* [Exercise goal] With nothing omitted, transcribe the entries exactly as written.

* [Given data]
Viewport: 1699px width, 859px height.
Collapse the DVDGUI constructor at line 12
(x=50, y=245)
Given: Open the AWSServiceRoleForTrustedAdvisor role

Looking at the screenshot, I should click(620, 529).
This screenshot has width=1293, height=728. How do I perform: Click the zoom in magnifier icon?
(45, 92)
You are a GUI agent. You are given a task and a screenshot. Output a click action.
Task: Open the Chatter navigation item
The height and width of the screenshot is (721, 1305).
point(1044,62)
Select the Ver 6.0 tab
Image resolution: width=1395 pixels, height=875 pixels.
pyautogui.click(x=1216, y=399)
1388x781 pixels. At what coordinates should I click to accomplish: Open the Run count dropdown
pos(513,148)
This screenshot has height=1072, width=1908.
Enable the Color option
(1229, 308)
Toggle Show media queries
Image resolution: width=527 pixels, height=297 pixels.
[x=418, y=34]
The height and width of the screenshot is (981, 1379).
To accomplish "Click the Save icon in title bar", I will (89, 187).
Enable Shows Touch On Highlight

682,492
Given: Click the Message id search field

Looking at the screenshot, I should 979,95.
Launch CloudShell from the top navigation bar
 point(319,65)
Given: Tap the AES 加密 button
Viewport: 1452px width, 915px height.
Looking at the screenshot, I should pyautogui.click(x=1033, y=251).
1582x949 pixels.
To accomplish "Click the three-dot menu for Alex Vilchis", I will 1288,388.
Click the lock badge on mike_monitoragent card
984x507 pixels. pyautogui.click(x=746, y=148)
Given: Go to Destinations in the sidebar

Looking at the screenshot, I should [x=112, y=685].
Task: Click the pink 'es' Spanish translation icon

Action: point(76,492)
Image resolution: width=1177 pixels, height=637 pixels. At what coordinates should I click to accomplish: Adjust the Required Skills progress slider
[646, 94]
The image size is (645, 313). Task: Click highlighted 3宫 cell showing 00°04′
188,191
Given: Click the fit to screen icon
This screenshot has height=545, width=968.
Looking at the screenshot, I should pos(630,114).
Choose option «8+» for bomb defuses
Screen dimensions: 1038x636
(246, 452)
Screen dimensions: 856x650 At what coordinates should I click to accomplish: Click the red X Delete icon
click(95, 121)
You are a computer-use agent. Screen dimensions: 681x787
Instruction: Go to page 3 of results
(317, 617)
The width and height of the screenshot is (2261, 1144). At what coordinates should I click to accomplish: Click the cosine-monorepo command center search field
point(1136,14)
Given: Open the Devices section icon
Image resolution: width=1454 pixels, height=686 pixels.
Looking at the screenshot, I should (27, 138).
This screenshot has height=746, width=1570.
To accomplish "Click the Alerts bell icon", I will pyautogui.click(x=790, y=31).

* [Task response]
Viewport: 1699px width, 859px height.
Collapse the DVDGUI constructor at line 12
(x=50, y=245)
Given: Open the AWSServiceRoleForTrustedAdvisor role

Looking at the screenshot, I should click(620, 529).
This screenshot has width=1293, height=728. How do I perform: Click the zoom in magnifier icon?
(45, 92)
You are a GUI agent. You are given a task and a screenshot. Output a click action.
Task: Open the Chatter navigation item
The height and width of the screenshot is (721, 1305).
point(1044,62)
Select the Ver 6.0 tab
Image resolution: width=1395 pixels, height=875 pixels.
pyautogui.click(x=1216, y=399)
1388x781 pixels. At what coordinates should I click to accomplish: Open the Run count dropdown
pos(513,148)
This screenshot has height=1072, width=1908.
Enable the Color option
(1229, 308)
Toggle Show media queries
Image resolution: width=527 pixels, height=297 pixels.
[x=418, y=34]
The height and width of the screenshot is (981, 1379).
To accomplish "Click the Save icon in title bar", I will (89, 187).
Enable Shows Touch On Highlight

682,492
Given: Click the Message id search field

Looking at the screenshot, I should 979,95.
Launch CloudShell from the top navigation bar
 point(319,65)
Given: Tap the AES 加密 button
Viewport: 1452px width, 915px height.
Looking at the screenshot, I should pyautogui.click(x=1033, y=251).
1582x949 pixels.
To accomplish "Click the three-dot menu for Alex Vilchis", I will 1288,388.
Click the lock badge on mike_monitoragent card
984x507 pixels. pyautogui.click(x=746, y=148)
Given: Go to Destinations in the sidebar

Looking at the screenshot, I should [x=112, y=685].
Task: Click the pink 'es' Spanish translation icon

Action: point(76,492)
Image resolution: width=1177 pixels, height=637 pixels. At what coordinates should I click to accomplish: Adjust the Required Skills progress slider
[646, 94]
The image size is (645, 313). Task: Click highlighted 3宫 cell showing 00°04′
188,191
Given: Click the fit to screen icon
This screenshot has height=545, width=968.
Looking at the screenshot, I should pos(630,114).
Choose option «8+» for bomb defuses
Screen dimensions: 1038x636
(246, 452)
Screen dimensions: 856x650 At what coordinates should I click to accomplish: Click the red X Delete icon
click(95, 121)
You are a computer-use agent. Screen dimensions: 681x787
Instruction: Go to page 3 of results
(317, 617)
The width and height of the screenshot is (2261, 1144). At what coordinates should I click to accomplish: Click the cosine-monorepo command center search field
point(1136,14)
Given: Open the Devices section icon
Image resolution: width=1454 pixels, height=686 pixels.
Looking at the screenshot, I should (27, 138).
This screenshot has height=746, width=1570.
To accomplish "Click the Alerts bell icon", I will pyautogui.click(x=790, y=31).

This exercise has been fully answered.